Record excerpts below:

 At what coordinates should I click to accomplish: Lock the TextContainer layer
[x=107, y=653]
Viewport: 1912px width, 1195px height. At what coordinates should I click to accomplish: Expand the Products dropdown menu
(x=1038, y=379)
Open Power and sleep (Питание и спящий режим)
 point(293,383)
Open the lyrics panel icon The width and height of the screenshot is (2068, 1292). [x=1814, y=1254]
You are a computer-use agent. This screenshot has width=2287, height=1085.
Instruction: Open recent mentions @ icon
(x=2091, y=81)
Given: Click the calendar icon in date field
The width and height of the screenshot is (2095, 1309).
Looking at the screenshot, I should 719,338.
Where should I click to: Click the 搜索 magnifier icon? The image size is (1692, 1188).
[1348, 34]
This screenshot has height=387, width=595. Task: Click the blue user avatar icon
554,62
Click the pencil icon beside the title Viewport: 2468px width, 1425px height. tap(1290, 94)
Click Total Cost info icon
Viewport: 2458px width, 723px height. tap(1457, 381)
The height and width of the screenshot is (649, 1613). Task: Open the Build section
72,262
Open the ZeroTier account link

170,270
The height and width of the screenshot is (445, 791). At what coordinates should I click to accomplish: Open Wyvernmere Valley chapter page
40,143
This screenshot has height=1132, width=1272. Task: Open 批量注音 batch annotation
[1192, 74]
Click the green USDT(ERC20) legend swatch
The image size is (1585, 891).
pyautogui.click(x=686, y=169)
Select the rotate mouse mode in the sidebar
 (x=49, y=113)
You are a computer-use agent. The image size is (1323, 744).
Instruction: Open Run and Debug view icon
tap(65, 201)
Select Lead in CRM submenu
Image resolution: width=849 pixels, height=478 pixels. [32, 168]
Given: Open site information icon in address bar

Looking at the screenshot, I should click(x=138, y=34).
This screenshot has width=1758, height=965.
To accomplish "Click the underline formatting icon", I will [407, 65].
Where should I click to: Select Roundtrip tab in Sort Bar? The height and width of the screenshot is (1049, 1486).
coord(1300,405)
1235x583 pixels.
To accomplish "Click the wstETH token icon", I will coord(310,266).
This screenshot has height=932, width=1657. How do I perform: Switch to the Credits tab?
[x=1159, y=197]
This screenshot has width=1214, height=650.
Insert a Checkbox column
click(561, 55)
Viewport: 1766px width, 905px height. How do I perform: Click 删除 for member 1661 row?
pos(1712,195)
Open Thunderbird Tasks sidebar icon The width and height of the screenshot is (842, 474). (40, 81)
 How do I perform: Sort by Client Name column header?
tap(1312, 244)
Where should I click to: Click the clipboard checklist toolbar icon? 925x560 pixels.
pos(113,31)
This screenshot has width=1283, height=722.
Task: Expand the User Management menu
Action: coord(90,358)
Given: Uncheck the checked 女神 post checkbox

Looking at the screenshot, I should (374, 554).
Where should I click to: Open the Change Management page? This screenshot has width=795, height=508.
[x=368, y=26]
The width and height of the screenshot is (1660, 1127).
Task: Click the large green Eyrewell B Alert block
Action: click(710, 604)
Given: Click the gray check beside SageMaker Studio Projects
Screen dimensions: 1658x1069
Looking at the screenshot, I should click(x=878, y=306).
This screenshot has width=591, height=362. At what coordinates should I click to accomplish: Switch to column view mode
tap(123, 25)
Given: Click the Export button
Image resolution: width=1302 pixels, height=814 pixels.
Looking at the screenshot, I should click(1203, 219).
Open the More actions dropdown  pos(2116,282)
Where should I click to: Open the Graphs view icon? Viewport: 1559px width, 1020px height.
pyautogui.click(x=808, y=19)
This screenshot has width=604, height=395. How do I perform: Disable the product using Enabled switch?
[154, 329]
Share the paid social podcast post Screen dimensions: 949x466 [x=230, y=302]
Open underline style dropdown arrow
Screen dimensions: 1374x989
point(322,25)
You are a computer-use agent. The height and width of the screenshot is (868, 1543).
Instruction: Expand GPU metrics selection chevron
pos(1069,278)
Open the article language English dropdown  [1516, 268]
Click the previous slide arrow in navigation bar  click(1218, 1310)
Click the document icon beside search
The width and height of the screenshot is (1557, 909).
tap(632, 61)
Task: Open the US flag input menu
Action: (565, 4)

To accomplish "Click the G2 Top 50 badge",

End of Record excerpts.

Assignment >> Look at the entries above. Say how many lines have the word "computer", and give only the number.

Result >> 3